» **Brano di testo**:
☆ ☆ ☆

E’ questa la fotografia della Pietra di Bismantova, monte dal caratteristico profilo di nave che contraddistingue il paesaggio dell’Appennino reggiano.

Un chilometro di lunghezza, 240 metri di larghezza, 1041 metri di altezza, l’imponente sasso che svetta tra le colline rappresenta un interessante esempio di erosione residuale.

La sua formazione risale al periodo del Miocene medio inferiore (suppergiù 15 milioni di anni fa) quando l’attuale area della Pianura Padana e del limitrofo Appennino non era altro che un ambiente marino di basse profondità a clima tropicale.

Questo dente di roccia così particolare è in realtà uno degli ultimi brandelli di una vasta placca arenacea segnata da faglie e fratture, plasmata dall’erosione.
Un’opera di lenta disgregazione tutt’ora in atto e resa particolarmente intensa negli ultimi secoli: molti dei massi che giacciono ai piedi della Pietra si sarebbero staccati in epoca recente, attorno al XVII secolo nel corso della “piccola era glaciale”.

L’interesse geologico per questo erto monte non basta a raccontarne il fascino e la specificità: così unico nel paesaggio in cui è immerso, è divenuto emblema dell’Appennino reggiano sin dall’antichità.

☆ ☆ ☆

» **Sfida 1**: Secondo il testo sulla Pietra di Bismantova, quale altezza raggiunge il monte?
» **Sfida 2**: Nel testo sulla Pietra di Bismantova, riscrivi il brano che comincia con "La sua formazione" e si chiude dopo "reggiano sin dall’antichità.", sostituendo "dente di roccia" con "sperone di roccia".
» **Sfida 3**: Prosegui il testo sulla Pietra di Bismantova oltre la sua ultima frase.

» **Dati forniti**:
☆ ☆ ☆

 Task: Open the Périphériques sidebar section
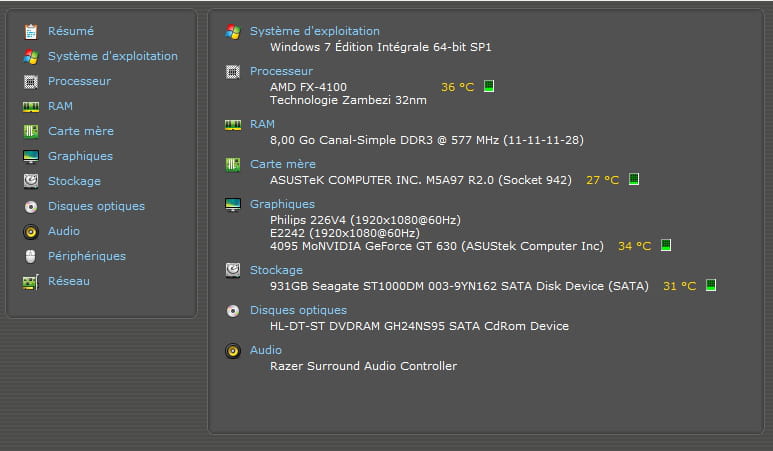[x=86, y=256]
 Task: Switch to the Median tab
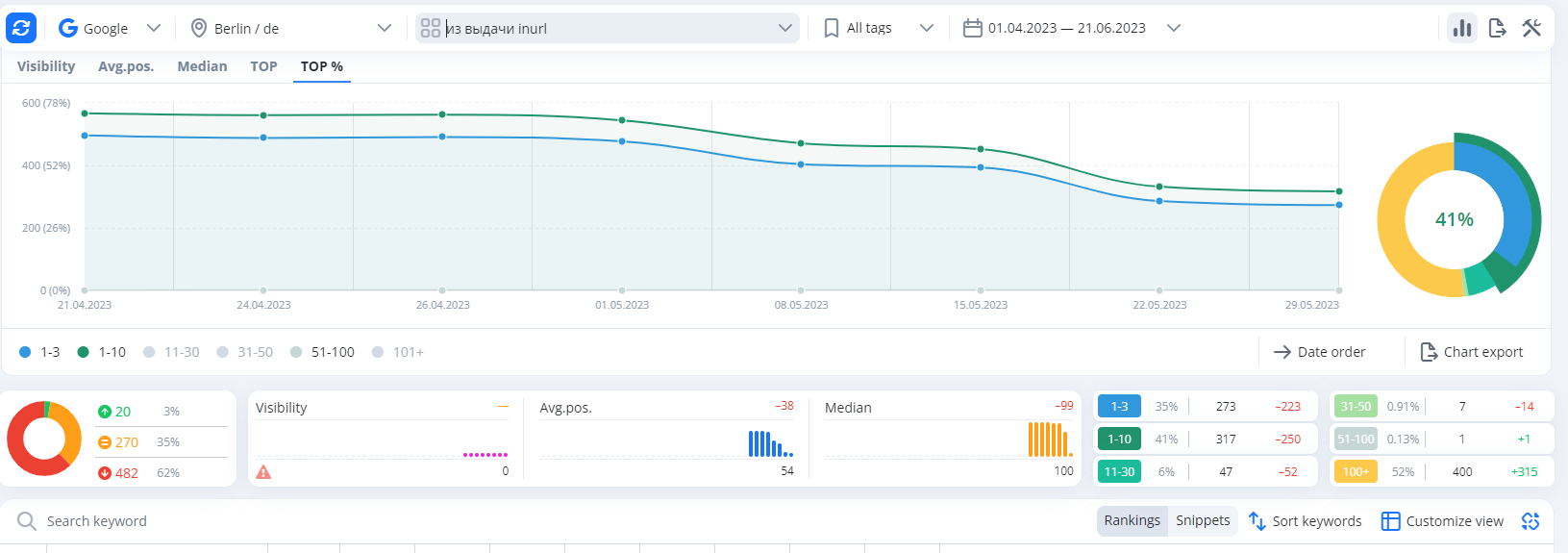point(202,66)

☆ ☆ ☆

» **Esito del compito 1**: 1041 metri.

» **Esito del compito 2**:
La sua formazione risale al periodo del Miocene medio inferiore (suppergiù 15 milioni di anni fa) quando l’attuale area della Pianura Padana e del limitrofo Appennino non era altro che un ambiente marino di basse profondità a clima tropicale.

Questo sperone di roccia così particolare è in realtà uno degli ultimi brandelli di una vasta placca arenacea segnata da faglie e fratture, plasmata dall’erosione.
Un’opera di lenta disgregazione tutt’ora in atto e resa particolarmente intensa negli ultimi secoli: molti dei massi che giacciono ai piedi della Pietra si sarebbero staccati in epoca recente, attorno al XVII secolo nel corso della “piccola era glaciale”.

L’interesse geologico per questo erto monte non basta a raccontarne il fascino e la specificità: così unico nel paesaggio in cui è immerso, è divenuto emblema dell’Appennino reggiano sin dall’antichità.

» **Esito del compito 3**:
L’etimologia del toponimo Bismantova potrebbe essere collegata al suo ruolo di montagna sacra: una delle ipotesi più accreditate si rifà all’etrusco man (pietra scolpita) e tae (altare per il sacrificio), ma non si può escludere l’ipotesi dell’origine celtica, da vis (vischio), men (luna), tua (raccolta notturna).

Dal punto di vista documentale sono emerse tracce di frequentazione della Pietra risalenti al Paleolitico superiore e sul pianoro di Campo Pianelli sono state rinvenute tracce di un abitato risalente all’età del Bronzo appartenente alla cultura delle terramare.

Cantata da Dante nei versi della Commedia (Purgatorio, IV, 26), la Pietra di Bismantova ha rappresentato nei secoli il luogo ideale per la meditazione e la preghiera, come abbiamo visto, con rito pagano prima, cristiano poi conservandosi sostanzialmente inalterata nei secoli dal punto di vista dell’intervento antropico.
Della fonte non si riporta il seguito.